**Texto proporcionado**
________________________________________

Exorcizando al diablo
En Alemania existen cerca de 24 narcosalas que reciben a los heroinómanos para que se inyecten o fumen en un ambiente aséptico, con jeringas nuevas y estériles y con la supervisión de trabajadores sociales y médicos. En Dinamarca, desde 2009, los heroinómanos tienen derecho a recibir dos dosis diarias de heroína gratis; el Estado, por medio del sistema de salud, las financia. En Noruega, todos los kits médicos tienen un spray nasal de Naloxona. Igualmente, todos los policías de Nueva York, desde que fue declarada la epidemia por la heroína, a mediados de 2014, cargan su Naloxona.

________________________________________

**Qué hacer**
A) Reproduce palabra por palabra todo lo que va desde "Exorcizando al diablo" hasta "cargan su Naloxona." en el texto sobre la heroína.
B) Prolonga el texto sobre la heroína a partir de su última oración.
Los ítems provienen de otra fuente.

**Datos proporcionados**
________________________________________

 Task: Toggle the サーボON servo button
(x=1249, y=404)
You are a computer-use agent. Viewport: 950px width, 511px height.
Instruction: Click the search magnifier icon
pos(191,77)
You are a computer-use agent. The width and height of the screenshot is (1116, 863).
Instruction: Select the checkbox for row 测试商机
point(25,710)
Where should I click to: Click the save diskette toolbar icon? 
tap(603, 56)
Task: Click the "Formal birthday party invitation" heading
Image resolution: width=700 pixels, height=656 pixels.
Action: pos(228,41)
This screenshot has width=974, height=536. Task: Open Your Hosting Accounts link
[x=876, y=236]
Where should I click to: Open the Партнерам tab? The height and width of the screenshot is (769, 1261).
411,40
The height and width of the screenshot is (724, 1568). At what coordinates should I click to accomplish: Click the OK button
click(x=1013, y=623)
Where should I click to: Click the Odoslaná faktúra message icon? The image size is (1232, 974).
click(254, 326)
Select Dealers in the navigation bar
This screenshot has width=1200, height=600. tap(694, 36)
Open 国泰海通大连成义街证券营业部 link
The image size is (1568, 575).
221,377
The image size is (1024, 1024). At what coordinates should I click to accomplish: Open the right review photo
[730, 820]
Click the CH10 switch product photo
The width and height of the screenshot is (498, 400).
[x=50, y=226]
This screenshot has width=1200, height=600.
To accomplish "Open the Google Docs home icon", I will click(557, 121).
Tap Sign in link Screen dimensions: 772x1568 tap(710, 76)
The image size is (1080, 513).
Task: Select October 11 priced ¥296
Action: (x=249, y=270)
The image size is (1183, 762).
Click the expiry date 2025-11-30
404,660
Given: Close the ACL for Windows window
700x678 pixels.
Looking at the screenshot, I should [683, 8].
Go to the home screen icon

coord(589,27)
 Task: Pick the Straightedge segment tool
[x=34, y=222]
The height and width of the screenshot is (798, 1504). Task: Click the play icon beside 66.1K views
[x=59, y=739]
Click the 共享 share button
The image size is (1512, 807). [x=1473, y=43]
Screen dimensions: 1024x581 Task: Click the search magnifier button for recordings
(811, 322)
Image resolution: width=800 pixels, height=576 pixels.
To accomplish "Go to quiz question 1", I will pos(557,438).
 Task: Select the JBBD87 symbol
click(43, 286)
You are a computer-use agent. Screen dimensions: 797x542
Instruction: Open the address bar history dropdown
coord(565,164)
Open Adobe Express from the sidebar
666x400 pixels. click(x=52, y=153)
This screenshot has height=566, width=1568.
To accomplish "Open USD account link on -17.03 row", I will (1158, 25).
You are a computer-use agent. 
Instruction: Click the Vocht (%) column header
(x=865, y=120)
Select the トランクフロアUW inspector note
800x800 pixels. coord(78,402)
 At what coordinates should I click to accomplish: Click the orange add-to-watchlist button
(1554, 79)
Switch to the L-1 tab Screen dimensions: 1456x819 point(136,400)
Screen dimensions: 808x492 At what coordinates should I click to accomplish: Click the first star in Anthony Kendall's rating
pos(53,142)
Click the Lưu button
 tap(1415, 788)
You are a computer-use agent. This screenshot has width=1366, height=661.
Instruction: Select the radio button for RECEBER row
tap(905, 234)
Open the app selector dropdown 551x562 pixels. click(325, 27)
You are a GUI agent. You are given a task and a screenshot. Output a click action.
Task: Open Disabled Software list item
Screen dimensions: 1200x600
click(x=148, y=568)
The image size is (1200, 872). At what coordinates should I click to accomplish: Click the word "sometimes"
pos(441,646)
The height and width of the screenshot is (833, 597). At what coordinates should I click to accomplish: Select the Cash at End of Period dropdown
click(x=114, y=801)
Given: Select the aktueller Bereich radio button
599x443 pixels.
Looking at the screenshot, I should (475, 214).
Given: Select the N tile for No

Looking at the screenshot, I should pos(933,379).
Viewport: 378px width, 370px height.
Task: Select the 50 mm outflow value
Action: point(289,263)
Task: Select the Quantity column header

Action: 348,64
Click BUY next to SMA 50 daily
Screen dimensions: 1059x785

________________________________________

**Respuestas por tarea**
A)
Exorcizando al diablo
En Alemania existen cerca de 24 narcosalas que reciben a los heroinómanos para que se inyecten o fumen en un ambiente aséptico, con jeringas nuevas y estériles y con la supervisión de trabajadores sociales y médicos. En Dinamarca, desde 2009, los heroinómanos tienen derecho a recibir dos dosis diarias de heroína gratis; el Estado, por medio del sistema de salud, las financia. En Noruega, todos los kits médicos tienen un spray nasal de Naloxona. Igualmente, todos los policías de Nueva York, desde que fue declarada la epidemia por la heroína, a mediados de 2014, cargan su Naloxona.

B)
Contrario a las políticas de asistencia al drogadicto en Europa, desde hace más de 20 años las políticas contra las drogas en Colombia se enfocaron en la persecución legal, sin distinción, contra el productor, distribuidor y consumidor. En 2007, el Estado creó una nueva estrategia frente al consumo de sustancias psicoactivas que, más que perseguir, pretendía prevenir, mitigar y superar. Cinco años después, mediante la ley 1566, se consolidó la anterior iniciativa y se firmó un documento que dictaba normas para garantizar la atención integral a personas drogadictas: “El consumo, abuso y adicción a sustancias psicoactivas, lícitas o ilícitas, es un asunto de salud pública y bienestar de la familia y los individuos”, dice. A partir de entonces, hace apenas dos años, el Estado reconoce que el drogadicto no es un delincuente sino un enfermo.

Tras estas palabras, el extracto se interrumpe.